== What is expected ==
Copy out the lines of the records below, and only those lines, from the one with "Task: Sort by Total Asset Value column" through the one with "This screenshot has height=180, width=295.", exactly as they appear.

*** Opening Records supplied ***

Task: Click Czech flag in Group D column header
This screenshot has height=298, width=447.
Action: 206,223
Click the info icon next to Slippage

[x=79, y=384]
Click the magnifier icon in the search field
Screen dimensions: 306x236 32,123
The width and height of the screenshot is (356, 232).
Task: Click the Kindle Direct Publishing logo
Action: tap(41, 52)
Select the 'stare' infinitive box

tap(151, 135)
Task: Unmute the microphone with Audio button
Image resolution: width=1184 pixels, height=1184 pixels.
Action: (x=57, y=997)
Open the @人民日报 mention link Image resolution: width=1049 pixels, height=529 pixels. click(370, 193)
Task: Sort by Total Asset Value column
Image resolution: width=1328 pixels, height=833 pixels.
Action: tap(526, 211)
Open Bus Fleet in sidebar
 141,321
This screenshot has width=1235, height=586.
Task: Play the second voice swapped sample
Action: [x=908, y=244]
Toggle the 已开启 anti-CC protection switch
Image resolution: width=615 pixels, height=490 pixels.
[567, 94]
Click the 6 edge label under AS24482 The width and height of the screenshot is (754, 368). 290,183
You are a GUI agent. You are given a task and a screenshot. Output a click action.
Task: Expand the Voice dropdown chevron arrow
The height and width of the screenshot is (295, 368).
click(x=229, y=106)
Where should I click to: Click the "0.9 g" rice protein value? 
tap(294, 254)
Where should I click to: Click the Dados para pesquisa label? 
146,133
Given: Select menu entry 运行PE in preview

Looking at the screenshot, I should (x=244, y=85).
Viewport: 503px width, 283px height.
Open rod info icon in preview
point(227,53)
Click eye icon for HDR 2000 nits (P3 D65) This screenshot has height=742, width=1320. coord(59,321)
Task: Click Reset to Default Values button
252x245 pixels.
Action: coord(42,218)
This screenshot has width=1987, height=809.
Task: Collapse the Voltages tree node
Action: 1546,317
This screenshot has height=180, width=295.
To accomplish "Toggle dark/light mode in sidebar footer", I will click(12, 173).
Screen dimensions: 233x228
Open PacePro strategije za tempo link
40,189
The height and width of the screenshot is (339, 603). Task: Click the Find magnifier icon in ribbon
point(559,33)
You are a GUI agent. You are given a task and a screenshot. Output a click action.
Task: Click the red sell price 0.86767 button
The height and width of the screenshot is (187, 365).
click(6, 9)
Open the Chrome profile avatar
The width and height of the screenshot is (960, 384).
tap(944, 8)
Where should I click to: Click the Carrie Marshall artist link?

*** Closing Records supplied ***

== Result ==
Task: Sort by Total Asset Value column
Image resolution: width=1328 pixels, height=833 pixels.
Action: tap(526, 211)
Open Bus Fleet in sidebar
 141,321
This screenshot has width=1235, height=586.
Task: Play the second voice swapped sample
Action: [x=908, y=244]
Toggle the 已开启 anti-CC protection switch
Image resolution: width=615 pixels, height=490 pixels.
[567, 94]
Click the 6 edge label under AS24482 The width and height of the screenshot is (754, 368). 290,183
You are a GUI agent. You are given a task and a screenshot. Output a click action.
Task: Expand the Voice dropdown chevron arrow
The height and width of the screenshot is (295, 368).
click(x=229, y=106)
Where should I click to: Click the "0.9 g" rice protein value? 
tap(294, 254)
Where should I click to: Click the Dados para pesquisa label? 
146,133
Given: Select menu entry 运行PE in preview

Looking at the screenshot, I should (x=244, y=85).
Viewport: 503px width, 283px height.
Open rod info icon in preview
point(227,53)
Click eye icon for HDR 2000 nits (P3 D65) This screenshot has height=742, width=1320. coord(59,321)
Task: Click Reset to Default Values button
252x245 pixels.
Action: coord(42,218)
This screenshot has width=1987, height=809.
Task: Collapse the Voltages tree node
Action: 1546,317
This screenshot has height=180, width=295.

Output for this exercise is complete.